Release Cycle Observations
Thierry Carrez
thierry at openstack.org
Fri Sep 27 08:05:36 UTC 2019
Donny Davis wrote:
> So when you say largely ignored, do you mean by downstream vendors who
> package Openstack or by public clouds who use it daily?
> I can see a longer release cycle being better for vendors so they don't
> have to do FFU to begin with and public clouds wanting faster releases
> so they can get features to customers sooner.
The release cycle length discussion has happened roughly every 8 months
for the last 9 years, and I don't think the reality has changed.
Longer release cycles does not facilitate merging features, nor does it
spread the load. Evidence would rather point to the opposite
(twice-bigger crunch at the end of the larger cycle).
Release cycle length actually affects three things.
1- with longer cycles, boilerplate tasks around releasing happen less
often. This is largely a non-issue now that most of the release process
is automated.
2- with longer cycles, the feedback loop between when a feature is
written and when it's actually in use by users is getting longer. This
is bad as the person who writes the feature in the first place may have
moved to other things by the time the initial user feedback comes.

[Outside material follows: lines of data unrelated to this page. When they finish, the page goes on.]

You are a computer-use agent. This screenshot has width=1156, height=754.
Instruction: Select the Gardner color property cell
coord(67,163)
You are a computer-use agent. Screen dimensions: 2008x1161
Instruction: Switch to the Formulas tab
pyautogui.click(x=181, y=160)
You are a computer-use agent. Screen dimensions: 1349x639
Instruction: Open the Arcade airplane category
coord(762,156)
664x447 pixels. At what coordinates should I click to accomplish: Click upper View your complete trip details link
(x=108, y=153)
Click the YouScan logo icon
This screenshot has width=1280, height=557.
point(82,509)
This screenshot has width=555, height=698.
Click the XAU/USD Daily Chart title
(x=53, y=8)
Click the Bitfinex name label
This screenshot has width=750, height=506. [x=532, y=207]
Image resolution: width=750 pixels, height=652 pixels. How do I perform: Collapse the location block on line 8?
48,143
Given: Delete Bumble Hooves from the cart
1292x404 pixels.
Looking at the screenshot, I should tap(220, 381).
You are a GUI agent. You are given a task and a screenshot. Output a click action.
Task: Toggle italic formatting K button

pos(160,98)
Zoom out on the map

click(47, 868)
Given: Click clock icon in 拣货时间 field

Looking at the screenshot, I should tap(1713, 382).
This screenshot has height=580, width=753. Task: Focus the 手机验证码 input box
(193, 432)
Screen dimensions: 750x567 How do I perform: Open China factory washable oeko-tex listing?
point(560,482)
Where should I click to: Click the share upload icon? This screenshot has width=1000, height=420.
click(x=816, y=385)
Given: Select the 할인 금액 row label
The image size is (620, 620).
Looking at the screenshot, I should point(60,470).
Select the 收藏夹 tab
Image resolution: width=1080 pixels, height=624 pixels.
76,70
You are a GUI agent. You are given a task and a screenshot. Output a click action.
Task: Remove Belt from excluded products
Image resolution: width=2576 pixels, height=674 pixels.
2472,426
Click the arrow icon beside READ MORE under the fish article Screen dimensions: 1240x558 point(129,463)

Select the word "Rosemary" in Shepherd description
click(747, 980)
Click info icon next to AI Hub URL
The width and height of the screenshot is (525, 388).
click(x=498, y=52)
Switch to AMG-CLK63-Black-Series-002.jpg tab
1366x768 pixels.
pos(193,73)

3- with longer cycles, there is less pressure on downstream to integrate
the new release in their products. This remains true, even if we now
have multiple options to skip irrelevant releases in products.
The current 6-month cycle is a trade-off, essentially a balance between
(2) and (3). It is as long as we think we can stretch the cycle duration
without ruining the feedback loop.
Obviously nobody is happy with it, with some wanting it to be longer,
and some wanting it to be shorter. Which means that it is probably a
good middle ground :)
--
Thierry Carrez (ttx)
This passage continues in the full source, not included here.